L’usager, acteur premier de la thérapie institutionelle en addictologie

Objectifs
Les principes et le fonctionnement de la thérapie institutionnelle vont bien au-delà du simple respect des droits du patient puisqu’ils positionnent l’usager comme acteur principal du soin. L’institution soignante n’est plus en position de toute puissance vis-à-vis du malade qui reçoit, mais en devoir (parce que c’est l’outil thérapeutique) de prendre en compte ses désirs et craintes pour l’accompagner vers son autonomie. C’est donc lui-même qui détermine son cheminement.

Le porteur du projet

Coordonnées de la structure :

le C.A.L.M.E. (Centre d’Action et de Libération des Malades Ethyliques)

route de Spéracèdes

CABRIS 06530

Type de la structure :
établissements de santé

Coordonnées du contact

PEREZ Bruno

Qualité : Directeur - psychologue

Téléphone professionnel : 0493406999

Courriel : bruno.perez@calme.fr

Fax : 0493605182

Le contexte

L’origine
Nos constats :

  • le terme de « prise en charge » positionne l’usager en bénéficiaire du soin mais pas en acteur premier - d’où la nécessité de lui accorder des droits
  • les souffrances et difficultés des patients reçoivent souvent une réponse de type médicamenteux, comportemental, social ; mais la réduction du symptôme peut réduire la possibilité de se comprendre et fragiliser l’estime de soi ;
  • le mouvement psychiatrique de « thérapie institutionnelle » est né du constat de la dérive de sens et de fonction de l’hôpital de « terre d’asile » à « asile de fous » dans lequel nombre de patients se chronicisaient faute d’être acteurs de leur soin et d’être entendus par les équipes et l’institution elle-même.

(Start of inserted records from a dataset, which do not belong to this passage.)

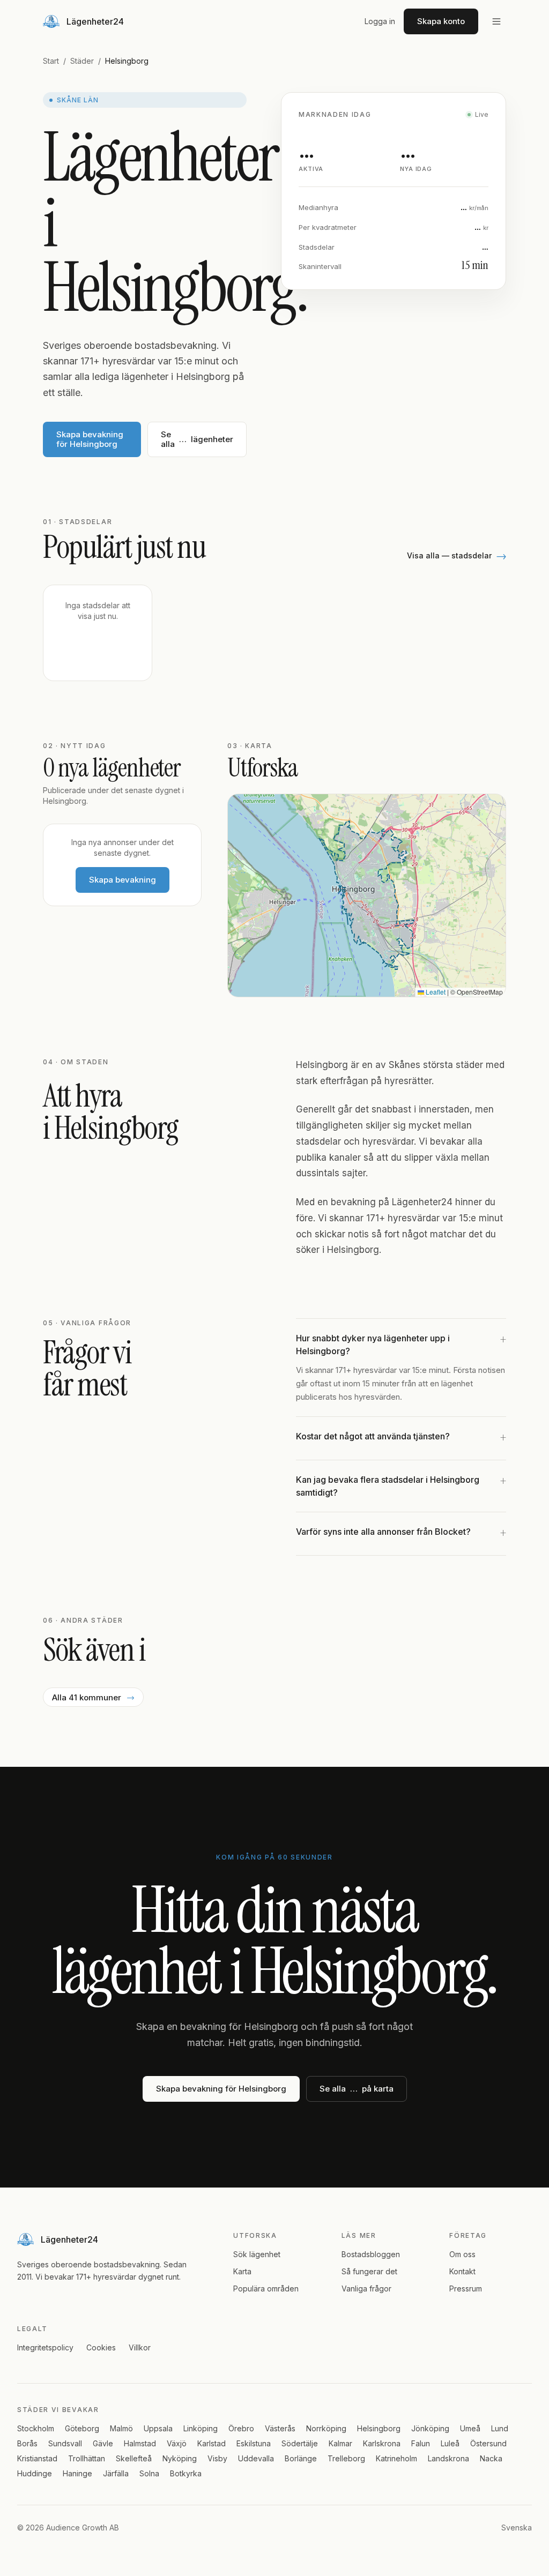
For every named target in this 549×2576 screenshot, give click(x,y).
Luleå (450, 2443)
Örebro (241, 2428)
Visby (217, 2458)
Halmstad (140, 2443)
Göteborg (82, 2428)
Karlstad (211, 2443)
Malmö (121, 2428)
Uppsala (158, 2428)
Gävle (103, 2443)
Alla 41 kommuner (93, 1697)
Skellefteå (134, 2458)
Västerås (280, 2428)
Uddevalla (256, 2458)
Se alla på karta (357, 2089)
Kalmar (340, 2443)
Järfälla (116, 2473)
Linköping (200, 2428)
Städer (82, 60)
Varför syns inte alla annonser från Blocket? (401, 1533)
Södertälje (299, 2443)
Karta (242, 2271)
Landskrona (448, 2458)
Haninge (77, 2473)
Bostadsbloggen (371, 2254)
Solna (149, 2473)
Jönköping (430, 2428)
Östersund (488, 2443)
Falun (420, 2443)
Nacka (491, 2458)
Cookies (101, 2347)
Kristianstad (37, 2458)
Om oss (462, 2254)
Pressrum (465, 2288)
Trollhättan (86, 2458)
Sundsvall (65, 2443)
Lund (499, 2428)
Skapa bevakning (122, 880)
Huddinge (34, 2473)
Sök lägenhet (256, 2254)
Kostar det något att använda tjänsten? (401, 1438)
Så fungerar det (369, 2271)
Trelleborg (346, 2458)
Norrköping (326, 2428)
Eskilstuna (253, 2443)
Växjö (177, 2443)
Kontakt (462, 2271)
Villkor (140, 2347)
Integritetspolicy (45, 2347)
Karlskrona (381, 2443)
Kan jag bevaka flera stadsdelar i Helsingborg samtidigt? (401, 1485)
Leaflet (435, 991)
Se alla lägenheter (197, 439)
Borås (27, 2443)
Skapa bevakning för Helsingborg (89, 439)
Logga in (380, 21)
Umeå (470, 2428)
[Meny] (496, 21)
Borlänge (301, 2458)
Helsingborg (378, 2428)
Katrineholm (396, 2458)
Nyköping (179, 2458)
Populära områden (266, 2288)
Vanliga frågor (366, 2288)
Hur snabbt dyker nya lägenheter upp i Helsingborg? (401, 1344)
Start (51, 60)
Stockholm (35, 2428)
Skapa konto (441, 21)
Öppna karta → (462, 975)
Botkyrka (186, 2473)
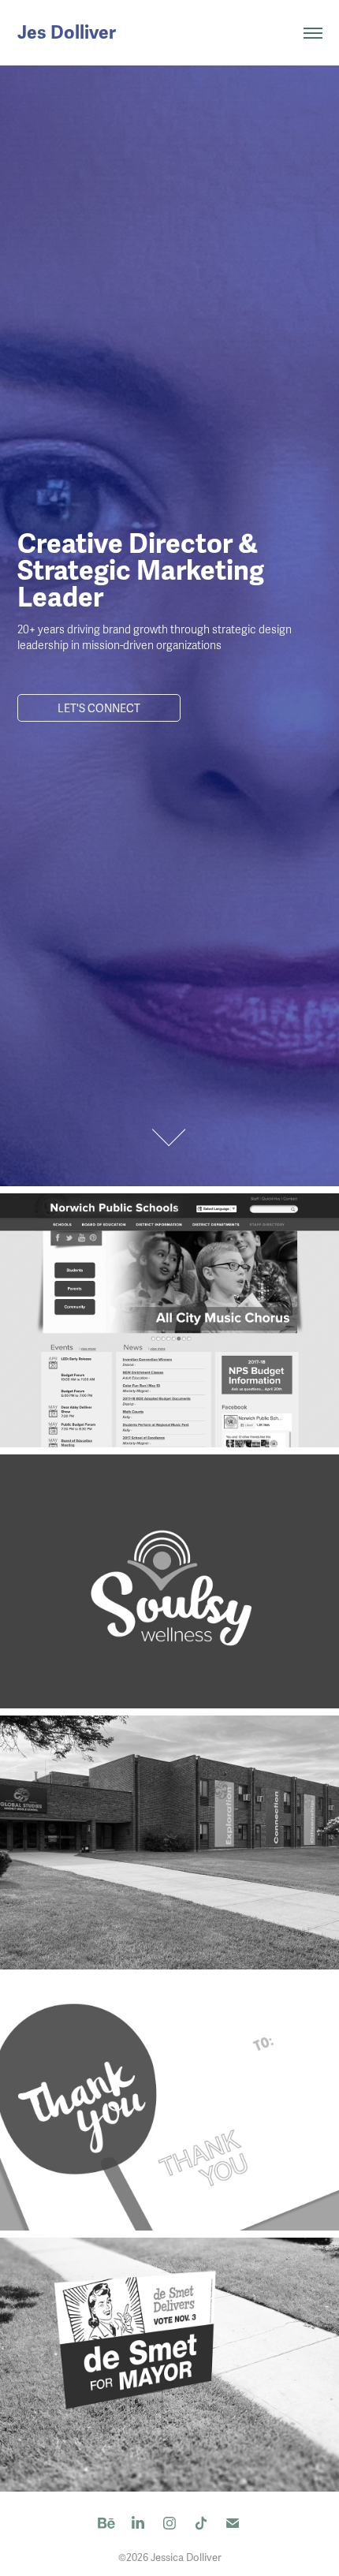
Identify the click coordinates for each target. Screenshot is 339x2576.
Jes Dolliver (66, 32)
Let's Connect (99, 708)
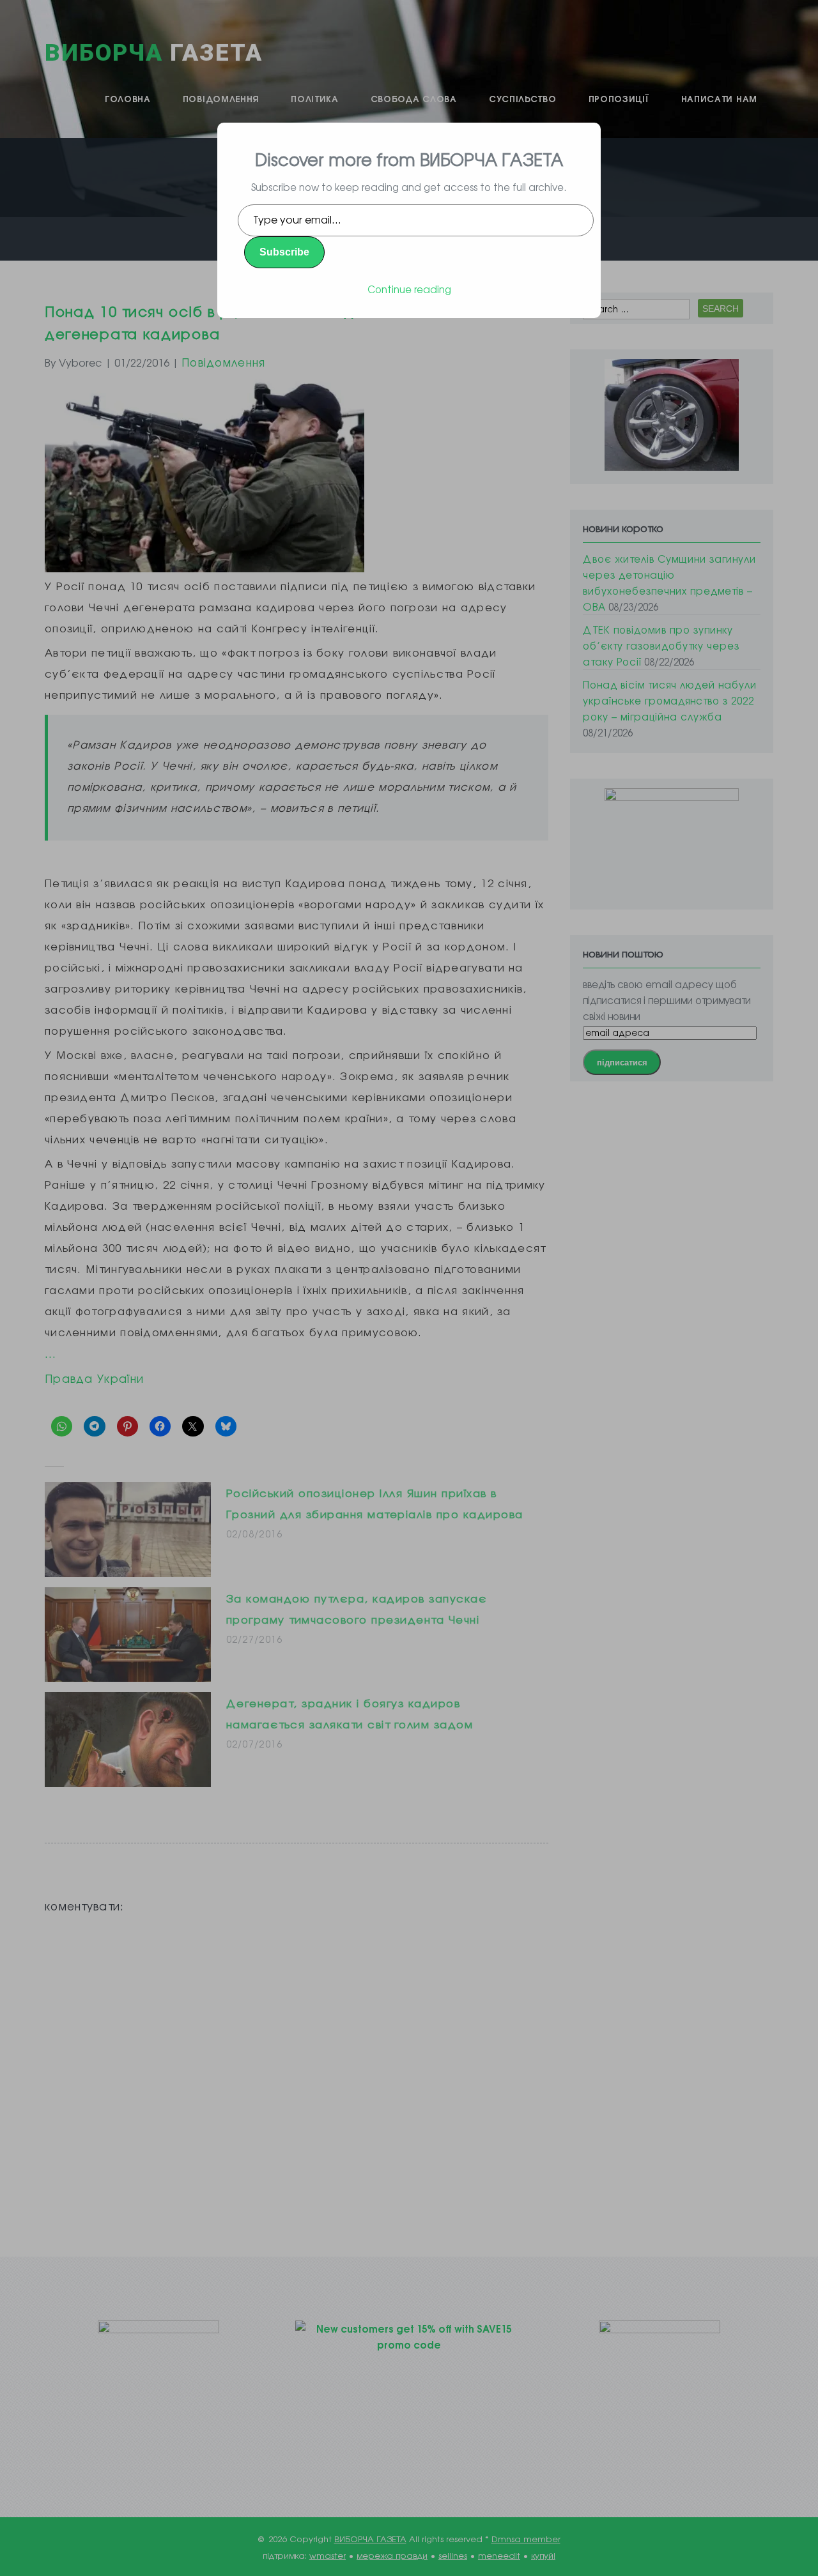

CERTIFICATION 2006 du CALME : « action exemplaire : la prise en charge du patient alcoolique par la thérapie institutionnelle » CONFERENCE DE CONSENSUS SFA 2001 : « Les mouvements (d’usagers) interviennent à toutes les étapes de la prise en charge du sujet alcoolodépendant. »

La finalité
Nous avons estimé nécessaire de (re)donner, institutionnellement, du pouvoir au patient : son écoute par le soignant n’est plus seulement un droit mais la base même de la pratique du soin.

Les améliorations attendues sont, au minimum, la satisfaction de l’usager qui se sent écouté et reconnu. Mais bien au-delà, c’est l’efficacité même du soin qui est visée : on sait aujourd’hui combien l’efficacité d’un traitement est soignant-dépendante.

Les usagers cibles sont, prioritairement, ceux dont les pathologies sont liées à des difficultés psycho-affectives qui ont porté atteinte à leur estime de soi : dans le cas du C.A.L.M.E., les malades alcooliques et poly-addicts.

Les aspects de notre dispositif présentés dans le cadre du présent concours sont plus particulièrement orientés autour des droits suivants : respect de la dignité, droit d’être traité avec égard, participer à la décision et consentement libre et éclairé, droit à l’information, exprimer ses griefs…

La description du dispositif
Exemples :

  • Réunion Générale

Chaque Jeudi réunion de tous les usagers avec psychologues, infirmière, médecin :

  • accueil nouveaux patients
  • présentation : cure et fonctionnement institutionnel (contrat…)
  • témoignages patients sortants
  • sollicitation des questions et éventuelles doléances des usagers (patients en cure, futurs curistes, entourage), réponses, recherche de solutions (CRUQPC)
  • intervention anciens patients et usagers de groupes d’entraide.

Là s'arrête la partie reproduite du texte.